Massimo Furlan

Massimo Furlan
Massimo Furlan
© BAK/Geoffrey Cottenceau & Romain Rousset

Massimo Furlan

Remembrance of collective events

Swiss Theatre Award 2014

Massimo Furlan was born in Lausanne in 1965, the son of Italian immigrants, and studied at the École cantonale d’art de Lausanne from 1984 to 1988. He is also a stage designer, creating sets both for himself and for others, such as the choreographer Philippe Saire and the Théâtre en Flammes. In 2003 he founded his own production company, Numero 23 Prod, and has since created projects that refuse to be classified as either theatre, dance or performance and yet are invariably imbued with subtle humour. The fact that he has never trained as a director or actor gives him, as he himself says, the freedom to play the jester on stage.

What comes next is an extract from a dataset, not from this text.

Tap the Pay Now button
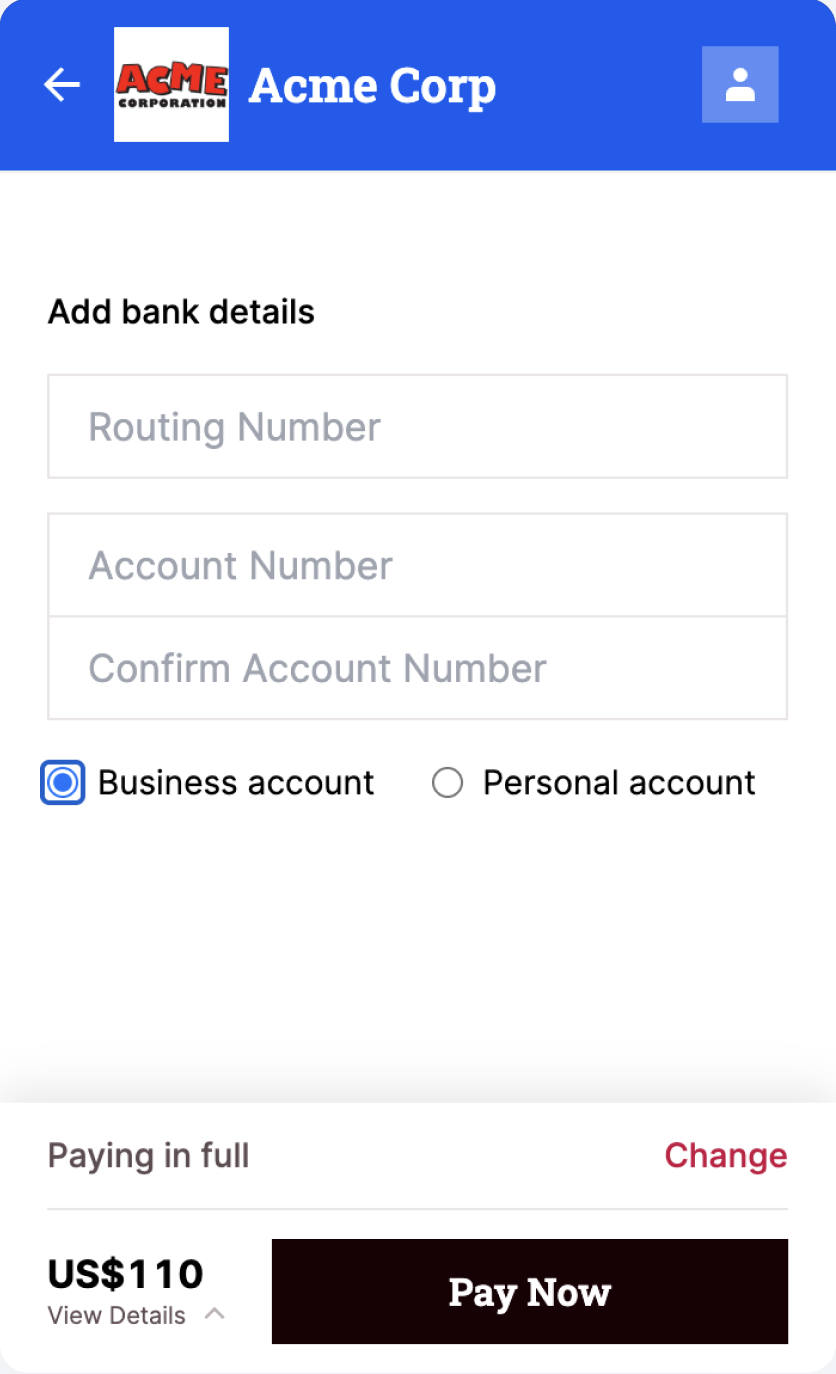 (x=529, y=1292)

In 1988 Furlan received an award from the Fondation Irène Reymond in French-speaking Switzerland followed, in 2001, by a Prix culturel vaudois jeunes créateurs beaux-arts.

His works mostly start out with pictures or anecdotes from his childhood, such as looking forward to the Eurovision Song Contest in the 1970s in “1973” or recalling how, as a child, he played football alone in his room while listening to the commentary on the Italian Serie A on the radio. It was this that formed the basis for Furlan’s legendary football theatre: in “Numéro 10” he is the sole performer, accompanied by original sound material, re-enacting historic footballing events and minutely dissecting them in step and gesture. His 2013 production “Giacomo” on the Italian motorcycle legend Giacomo Agostini, in which he continues the tradition of the fantastical Tableaux vivants, was performed at the first Swiss Theatre Encounter.

“The first time I saw a performance by Massimo Furlan I smiled and laughed, overwhelmed by this unexpected method of presentation. The experience I shared with the other members of the audience at that moment was akin to theatre, a film, an exhibition and a performance, all at once. Massimo Furlan touches and surprises me, sparking memories and images veiled by emotion yet entirely without nostalgia. His performances are like a mirror in which my dreams and fantasies are reflected.”